*** Opening of Source document ***

The transductants carrying the S. sciuri pbpD gene exhibited most, if not all, of the resistance-related properties of the original MRSA strain COL.
(i) S. aureus cells were able to transcribe and translate this foreign genetic determinant producing large amounts of S. sciuri PBP 4, which was deposited in the plasma membrane of the host bacterium. (ii) S. sciuri pbpD could function as an effective component of the antibiotic resistance mechanism in the heterologous background of S. aureus. The transductants had extremely high-level, homogeneous, and broad-spectrum resistance to structurally diverse β-lactam antibiotics, similar to the properties of MRSA strain COL. Also, similarly to strain COL, (iii) the oxacillin resistance level of the transductants was dependent on the function of the host S. aureus PBP 2 (7) and (iv) oxacillin resistance was repressed by inhibitors of an early step in cell wall biosynthesis (16) and by the specific regulatory genes mecI and mecR (10), suggesting that the MecI repressor can bind to the promoter region of the S. sciuri pbpD gene. (v) S. sciuri PBP 4 was able to fully replace the essential physiological function(s) of the native S. aureus PBP 2 in a conditional mutant in which transcription of pbpB gene was inhibited (7, 13). (vi) The composition of the cell wall peptidoglycan produced under these conditions was typical of that of the S. aureus peptidoglycan (5), indicating that S. sciuri PBP 4 can function as a cell wall synthetic enzyme in S. aureus and cooperate with the other PBPs and monofunctional transglycosylases of the host to build cell wall peptidoglycan.

*** Close of Source document ***
*** Opening of Recorded information ***

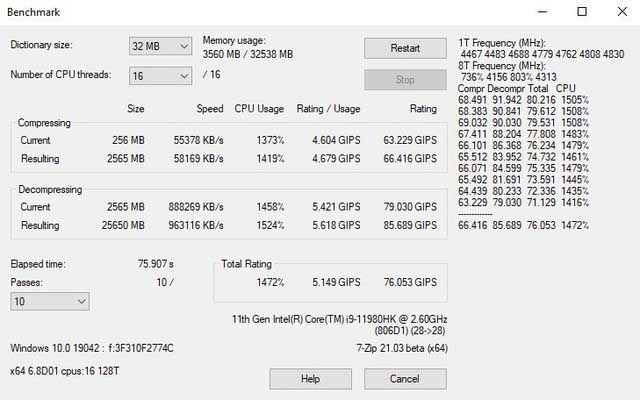Cancel the benchmark dialog

(x=404, y=379)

*** Close of Recorded information ***

(Prompt): Continue the passage on the S. sciuri pbpD gene in S. aureus transductants, starting right after its last sentence.

(Answer box):
Thus, by replacing the S. aureus chromosomal determinant of resistance to β-lactams with a plasmid-borne copy of the heterologous upregulated S. sciuri pbpD gene, we were able to reconstruct a typical MRSA strain which was phenotypically indistinguishable from original MRSA strain COL. These results provide further support for the proposition that the wide-spectrum β-lactam resistance determinant mecA carried by all MRSA strains has evolved from the S. sciuri pbpD gene.
Partial support for these investigations was provided by grant 2 RO1AI045738 from the U.S. Public Health Service.